(GIVEN TEXT):
The Commander Basin (alternately Komandorsky Basin) is located between the Shirshov Ridge and the Kamchatka Peninsula. Its southern boundary is the Aleutian arc (see figure) and occupies the western part of the Bering Sea. The Kamchatka Strait provides a deep water access to the basin from the southwest.

The basins sedimentary cover is less than 2 km thick. In the southwestern portion of the basin near the Ulakahn Fault, linear magnetic anomalies associated with the Early Miocene have been identified. The magnetic anomalies support a sequential opening of the Commander Basin resulting from stresses on the interface between the Eurasian and Pacific plates. The structures of the Bering Sea floor at the Commander Basin were created 17 to 21 Million years before the present.

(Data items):

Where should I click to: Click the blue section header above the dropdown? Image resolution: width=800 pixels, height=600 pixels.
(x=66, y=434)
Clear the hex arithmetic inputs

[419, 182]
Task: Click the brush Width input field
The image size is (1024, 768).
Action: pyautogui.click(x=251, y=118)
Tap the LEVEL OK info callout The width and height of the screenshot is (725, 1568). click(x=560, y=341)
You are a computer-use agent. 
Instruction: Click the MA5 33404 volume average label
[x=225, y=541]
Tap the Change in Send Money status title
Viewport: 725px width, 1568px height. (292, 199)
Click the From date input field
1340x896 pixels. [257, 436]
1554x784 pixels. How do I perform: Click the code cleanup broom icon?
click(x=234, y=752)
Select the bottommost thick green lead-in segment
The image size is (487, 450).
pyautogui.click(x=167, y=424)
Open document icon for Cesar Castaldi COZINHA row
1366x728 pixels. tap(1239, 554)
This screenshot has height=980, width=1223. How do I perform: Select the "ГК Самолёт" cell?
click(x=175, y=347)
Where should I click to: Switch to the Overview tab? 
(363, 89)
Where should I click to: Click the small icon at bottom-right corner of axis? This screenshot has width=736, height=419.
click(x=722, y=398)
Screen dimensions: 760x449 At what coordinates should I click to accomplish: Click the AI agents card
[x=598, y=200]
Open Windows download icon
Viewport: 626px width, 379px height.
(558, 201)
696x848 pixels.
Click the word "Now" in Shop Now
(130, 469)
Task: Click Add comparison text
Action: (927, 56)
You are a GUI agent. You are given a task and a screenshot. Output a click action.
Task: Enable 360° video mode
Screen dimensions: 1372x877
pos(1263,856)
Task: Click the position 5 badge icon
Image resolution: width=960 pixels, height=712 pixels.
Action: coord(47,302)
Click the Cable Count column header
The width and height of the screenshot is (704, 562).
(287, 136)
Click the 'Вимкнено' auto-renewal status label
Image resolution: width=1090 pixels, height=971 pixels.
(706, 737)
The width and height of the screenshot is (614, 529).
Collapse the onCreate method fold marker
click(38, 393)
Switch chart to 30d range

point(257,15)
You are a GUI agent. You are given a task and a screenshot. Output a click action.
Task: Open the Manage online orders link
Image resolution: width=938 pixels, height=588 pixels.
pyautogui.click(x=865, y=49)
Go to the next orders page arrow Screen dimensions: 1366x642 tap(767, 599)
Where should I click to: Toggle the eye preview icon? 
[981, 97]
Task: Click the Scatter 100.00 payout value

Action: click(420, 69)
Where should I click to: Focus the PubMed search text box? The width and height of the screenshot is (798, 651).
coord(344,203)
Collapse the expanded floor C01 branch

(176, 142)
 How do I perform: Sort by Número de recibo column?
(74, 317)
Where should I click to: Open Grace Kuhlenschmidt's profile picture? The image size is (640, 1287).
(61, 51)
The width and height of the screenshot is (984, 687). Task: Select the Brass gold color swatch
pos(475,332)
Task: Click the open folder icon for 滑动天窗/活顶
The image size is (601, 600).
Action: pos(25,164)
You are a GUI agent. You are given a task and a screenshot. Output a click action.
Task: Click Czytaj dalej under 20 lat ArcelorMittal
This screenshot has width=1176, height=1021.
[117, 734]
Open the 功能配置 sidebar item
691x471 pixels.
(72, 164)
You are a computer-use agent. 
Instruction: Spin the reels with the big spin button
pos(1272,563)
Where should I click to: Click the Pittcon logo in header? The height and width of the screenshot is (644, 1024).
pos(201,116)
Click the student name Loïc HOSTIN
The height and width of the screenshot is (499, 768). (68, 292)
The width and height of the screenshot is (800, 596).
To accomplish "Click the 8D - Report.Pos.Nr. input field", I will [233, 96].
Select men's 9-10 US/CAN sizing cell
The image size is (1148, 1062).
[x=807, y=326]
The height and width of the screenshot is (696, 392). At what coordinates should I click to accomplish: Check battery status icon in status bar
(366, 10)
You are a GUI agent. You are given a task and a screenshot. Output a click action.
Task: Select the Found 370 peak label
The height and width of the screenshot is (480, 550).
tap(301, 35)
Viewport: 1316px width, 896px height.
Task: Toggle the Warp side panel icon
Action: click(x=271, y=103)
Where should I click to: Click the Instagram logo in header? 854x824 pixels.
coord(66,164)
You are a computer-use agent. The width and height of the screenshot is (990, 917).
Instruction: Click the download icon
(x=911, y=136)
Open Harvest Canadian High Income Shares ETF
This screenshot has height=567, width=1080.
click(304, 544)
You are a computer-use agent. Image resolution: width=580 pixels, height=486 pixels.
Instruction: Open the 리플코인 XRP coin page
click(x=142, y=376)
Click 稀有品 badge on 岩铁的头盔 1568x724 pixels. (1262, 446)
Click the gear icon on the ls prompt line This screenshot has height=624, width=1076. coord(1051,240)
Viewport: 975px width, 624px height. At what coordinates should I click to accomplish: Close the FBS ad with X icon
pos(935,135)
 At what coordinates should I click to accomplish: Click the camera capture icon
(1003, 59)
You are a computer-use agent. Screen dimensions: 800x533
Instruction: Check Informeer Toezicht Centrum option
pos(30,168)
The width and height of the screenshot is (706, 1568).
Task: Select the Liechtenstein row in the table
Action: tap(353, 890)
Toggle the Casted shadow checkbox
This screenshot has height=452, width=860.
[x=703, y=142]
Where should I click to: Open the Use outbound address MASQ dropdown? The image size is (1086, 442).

(ASSIGNMENT):
Answer these questions from the text on the Commander Basin:
1. What gives the basin deep water access from the southwest?
2. How thick is the basin's sedimentary cover?
3. When were the structures of the Bering Sea floor at the Commander Basin created?

(WRITTEN RESPONSE):
1. The Kamchatka Strait.
2. Less than 2 km thick.
3. 17 to 21 million years before the present.